Changing buildings
The UK has relied on cheap gas from the North Sea to heat its buildings for decades. With the need to address climate change alongside volatile costs of the fuel, and reserves of gas in UK territory getting lower, new ways of producing heating for spaces and hot water are needed.
Changing the way buildings are made or kept warm is a starting point for reducing energy used to heat them. The UK has seen a great leap in numbers of homes fitted with loft and/or wall insulation over the last decade. This can bring great benefits very quickly, and is usually highly cost effective when reduced heating bills are taken into account. New buildings could be designed to bring even greater benefits, with low heat demand built in at the outset for maximum comfort for households. However, changing building design alone will be insufficient to decarbonise heating.
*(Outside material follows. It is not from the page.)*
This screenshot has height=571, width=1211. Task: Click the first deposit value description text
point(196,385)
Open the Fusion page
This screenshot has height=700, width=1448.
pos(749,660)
We also need to electrify our heating through heat pumps and heat networks.
Heat pumps
Taking and converting natural heat from the surrounding environment can be a complete alternative to conventional heating systems. A heat pump is a device that does just that, working like the opposite of an air conditioner. Ground source heat pumps use underground heat, while air source heat pumps outside air around buildings. When running off clean electricity from renewables, these produce heating cleaning as well. A drawback to heat pumps at present is the amount of electricity they require, with increased electricity demand if they are rolled out on a large scale. While they can be run more cheaply than a gas boiler in the right circumstances, the upfront costs of heat pumps and professional installation are barriers to their uptake at present.
Heat networks
A more efficient option at a larger scale is to create a heat network. Rather than an individual heat pump for an individual building, heat networks can use industrial scale heat pumps or waste heat from elsewhere (like data centres) and transport that heat in pipes to more than one building. This can range from a street to a whole city. Heat networks work best in areas of concentrated heat demand, lowering the cost for the large network of pipes and connections that need to be laid. Despite this, heat networks are only anticipated to be a partial solution to decarbonising heating in certain areas.